There are further cracks in Labour’s support that a successful popular front should chip away at. The collapse of the SNP in Scotland has given Labour temporary supremacy there and whilst the party may seem well established across Wales, recent turmoil in Welsh Labour as well as the doubling of Plaid Cymru seats from two to four shows this support is thin. A popular front with devolution at its heart, which as a democratic project, it should have, will have a decent chance at making gains in these two nations which are increasingly fed up by the Westminster establishment.
If we can come within a few hundred votes of unseating government ministers-to-be with almost no national platform or name recognition, then the threat of a nationally coordinated, (hopefully) well-funded movement will terrify many Labour MPs. France’s Nouveau Front Populaire with just a few weeks to do it, managed to pull together a relatively slick, historically divided, and strategically focused coalition against all the odds. Where they had days, we have several years to do this and should seize the moment now.
The great virtue of a popular front will be its coalition building outside of its traditional party routes. We already saw both Muslim Vote and the young-left Green New Deal Rising backing a range of candidates at the election, bucking the typical trend of single-party endorsements. This should allow informal support and movement building from new and established interest groups without sacrificing their party non-affiliation. The Greens should work to gain support for the front from the environmental movement, stressing the unique opportunity of this moment in getting the buy-in of typically cautious NGOs, whilst the former Labour MPs must disrupt the Trade Union movement’s typical support and funding for the Labour party with smaller independent unions, such as the RMT and FBU as well as by putting pressure on the big players such as Unite.
Like Reform against the Conservatives, this popular front doesn’t have to persuade a permanent abandonment of Labour by devoted supporters but at least at first, simply a temporary divergence to bring this or the next government to act on the realities of our ecologically failing and economically unfair system.
The time to begin this coalition building is now.
During this parliament, the front has a serious chance of creating a parliamentary block and extra-parliamentary movements that drags a Labour government to the left or threatens to face it head-on election if the current trajectory continues.

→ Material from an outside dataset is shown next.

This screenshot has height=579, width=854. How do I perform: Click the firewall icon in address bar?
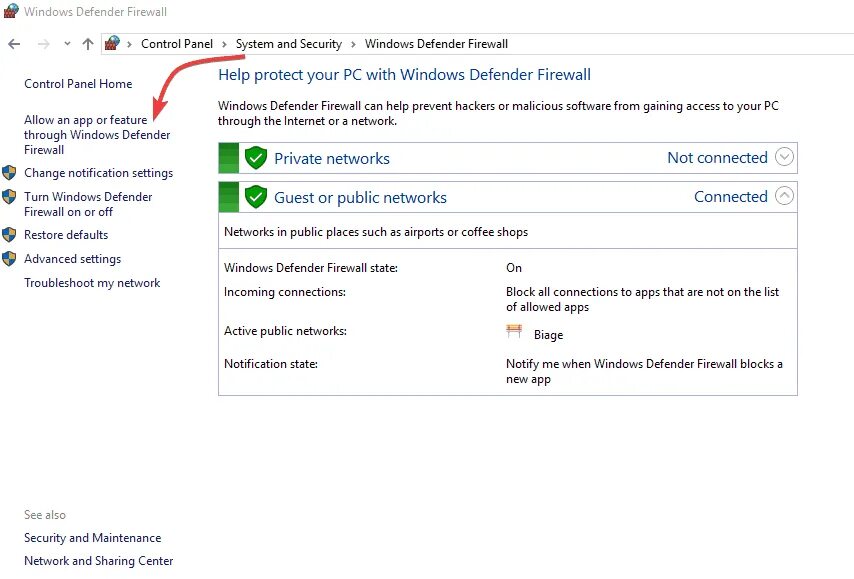point(112,43)
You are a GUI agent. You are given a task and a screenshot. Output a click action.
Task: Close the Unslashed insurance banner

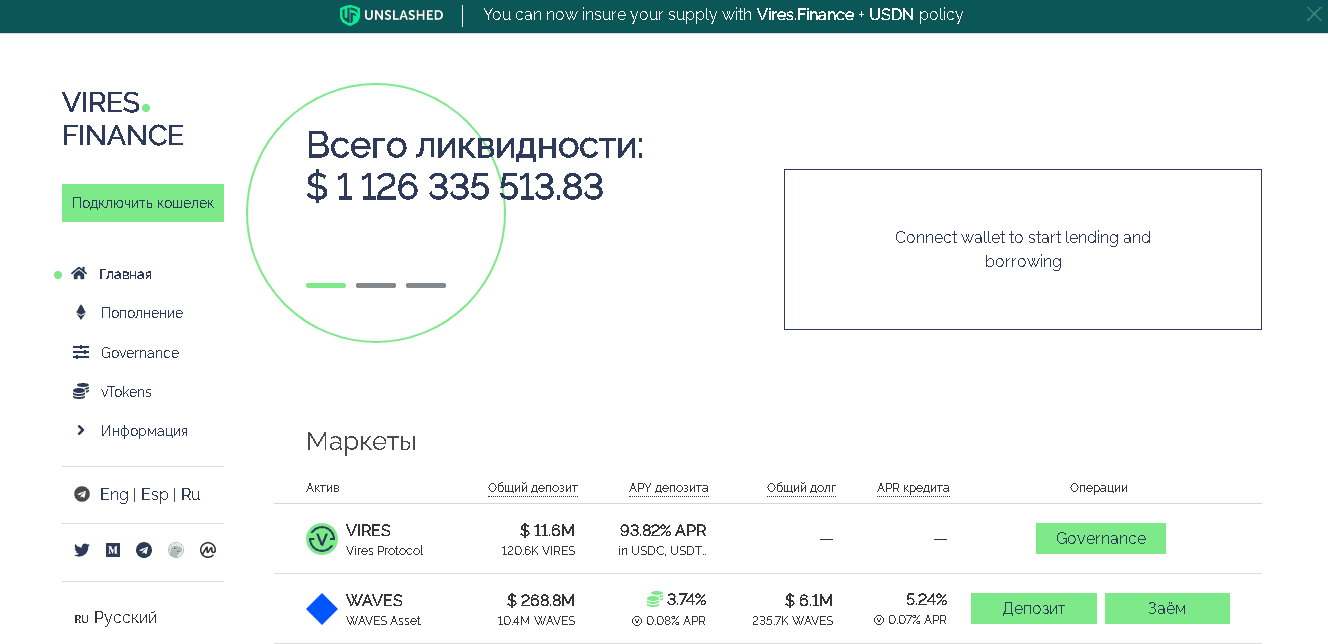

Most ideally, Labour’s fear of losing seats come a First Past The Post election against the front, will build up enough pressure in the party for either a change of leadership and reabsorption of the socialist bloc or more likely, the introduction of proportional representation to stave off the split-vote risk brought on by our current system. If the front plays its cards right, by the next election we could be looking at a proportional parliament with a well-prepared left bloc, opposing war crimes, poverty, and corporate greed. Alternatively, under FPTP, it’s not unfeasible to see this diverse coalition reaching something like 20% in the next few years. With Greens taking on Conservatives in rural areas and Labour in eco-inclined graduate-heavy seats, and the socialists challenging Labour’s main urban bases, whilst winning the argument for further devolution in Wales and Scotland. If I were Labour, I wouldn’t sit so securely with my 33.8% whilst facing this prospect.